The massive stone structures aren’t all that’s left of Angkor either. Archeologists used to think that Angkor Thom, a walled enclave north of Angkor Wat, was where most of Angkor’s residents lived, and it isn’t hard to see why. Spanning 9 square kilometres and surrounded by a moat, Angkor Thom was the heart of the Khmer capital and was thought to be the entire city. However, inscriptions on temple walls indicated that close to a million people lived in Angkor, and as grand as Angkor Thom was, it was too small to accommodate that amount of people. But people tend to exaggerate, especially when they’re talking about their own accomplishments. Could that be the case here?

That’s what archeologists thought, until a team led by University of Sidney’s Dr. Damian Evans mapped thousands of square kilometres around Angkor using LiDAR, revealing the remains of a massive urban landscape beneath the jungle. LiDAR (or simply lidar) stands for ‘light detection and ranging’, and like radar, it works by emitting lasers from a sensor towards a specific point and recording the time it takes for the laser to be reflected back. Basically, it’s like radar but using pulses of light instead of radio waves. However, unlike radio waves, light has a much shorter wavelength which allows for much greater precision.

A simplified conceptual illustration of Angkor Wat structure revealed by LiDAR.

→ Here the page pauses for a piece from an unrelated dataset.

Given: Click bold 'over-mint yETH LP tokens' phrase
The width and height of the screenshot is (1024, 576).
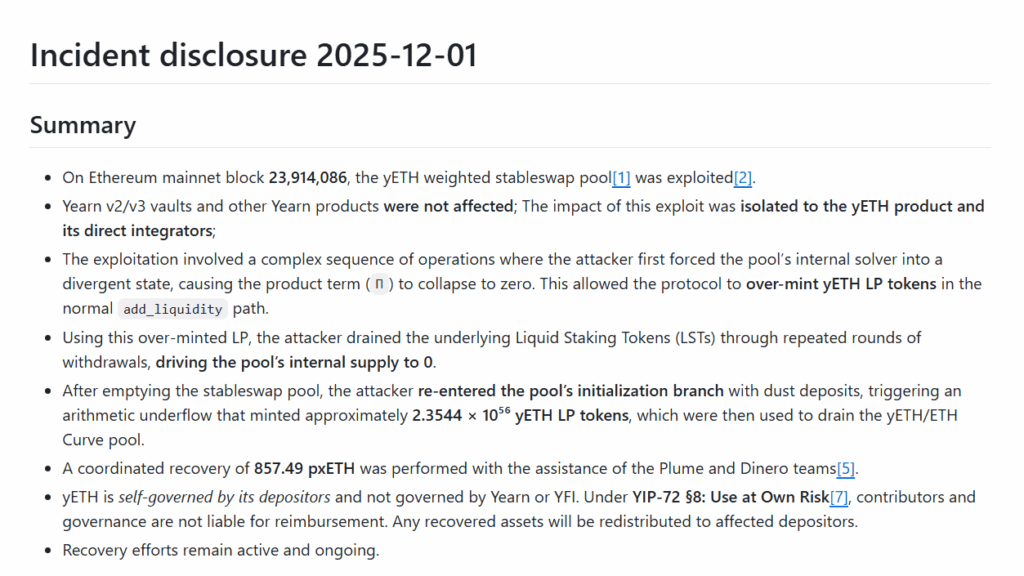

LiDAR sensors used in archaeology are usually mounted on airborne machines like a drones or helicopters and emit up to 600,000 pulses of light per second down towards the earth. These pulses are scattered and bounced off leaves and vegetation before reaching the ground and getting reflected back.The data leads to a ‘cloud’ of points that can be filtered using a software so that only the last shot—which is typically the earth—remains. This can be used to create detailed 3D maps of a location—an incredibly useful tool in areas where it’s hard to traditionally map and excavate like a dense jungle in Cambodia.

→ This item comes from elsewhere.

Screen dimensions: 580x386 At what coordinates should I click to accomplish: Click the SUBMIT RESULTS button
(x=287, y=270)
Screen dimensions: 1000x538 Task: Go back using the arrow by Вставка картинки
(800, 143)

After hearing about the successful use of LiDAR at sites in Central and South America, Dr. Evans decided to try it at Angkor. The Khmer Archaeological Lidar Consortium (KALC) was established, and it took two weeks to survey over 300 square kilometres, but the results were stunning. It was previously thought that urban living was restricted mainly to walled cities and temple complexes like Angkor Thom and Angkor Wat. However, LiDAR revealed large grid-like mounds and indentations on the ground within these complexes and surrounding the temples, unseen beneath the canopy of the trees.These were clear signs of human occupation transforming the environment, the remains of massive urban settlements with a sophisticated water system made from organic materials that were lost to time and decay.

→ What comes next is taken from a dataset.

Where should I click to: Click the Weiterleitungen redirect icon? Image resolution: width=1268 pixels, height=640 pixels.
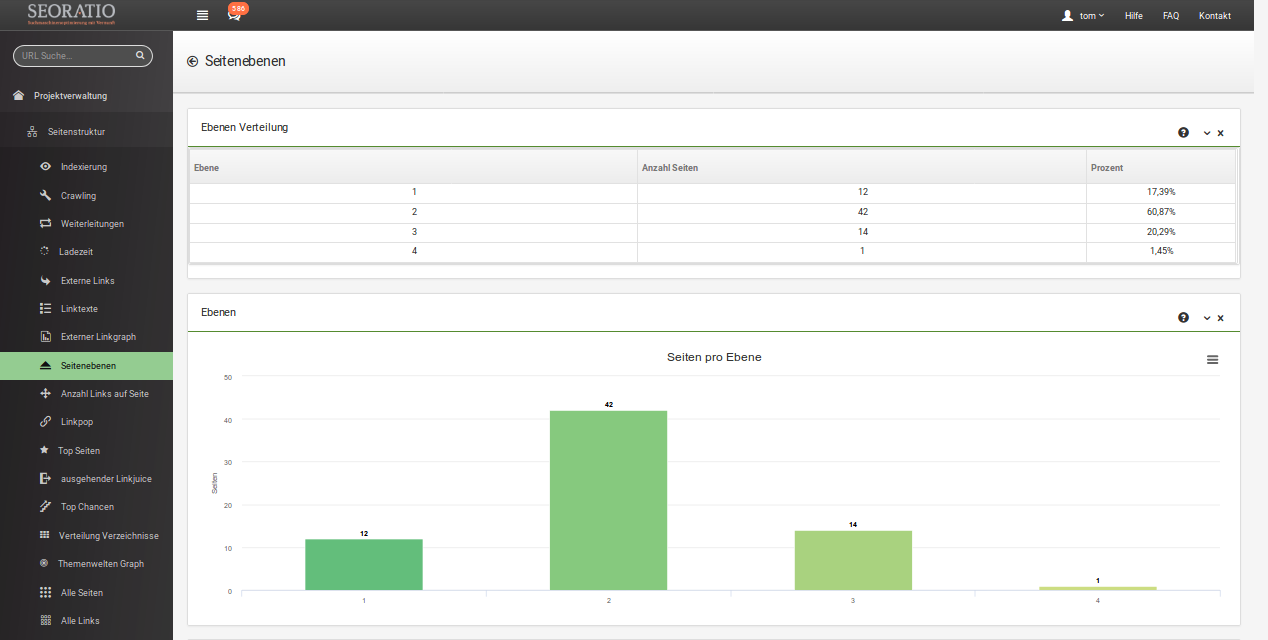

Finding these grid-like mounds wasn’t the only surprising discovery: these settlements were ubiquitous and found throughout the area. This indicated that rather than many different towns and villages surrounding the temples, the entire region was one huge (albeit low-density) urban environment surrounding higher density areas around the temple complexes. Imagine a huge valley cradled between mountains and a giant seasonal lake, filled with small fields and thatched houses as far as the eye can see and veined with canals and artificial lakes. Peppered throughout this region are crowded ‘city centres’ with temples that occasionally interrupt the landscape. This is what Angkor would’ve looked like, quite unlike its contemporaries. At its peak, it could house close to a million people and it was one of the biggest cities in the world.

Buoyed by this success, the Cambodian Archaeological Lidar Initiative (CALI) was established as a successor to KALC and further surveys were conducted and continue to this day. Overall, they’ve expanded the mapped range by thousands of square kilometres and uncovered more cities thought to have been buried by time. LiDAR has more than proven its worth as a valuable archaeological tool and as more new sites are discovered and studied, we gain greater insight gain into the ancient world of our ancestors, improving our ability to correct deep-seated misconceptions about the past.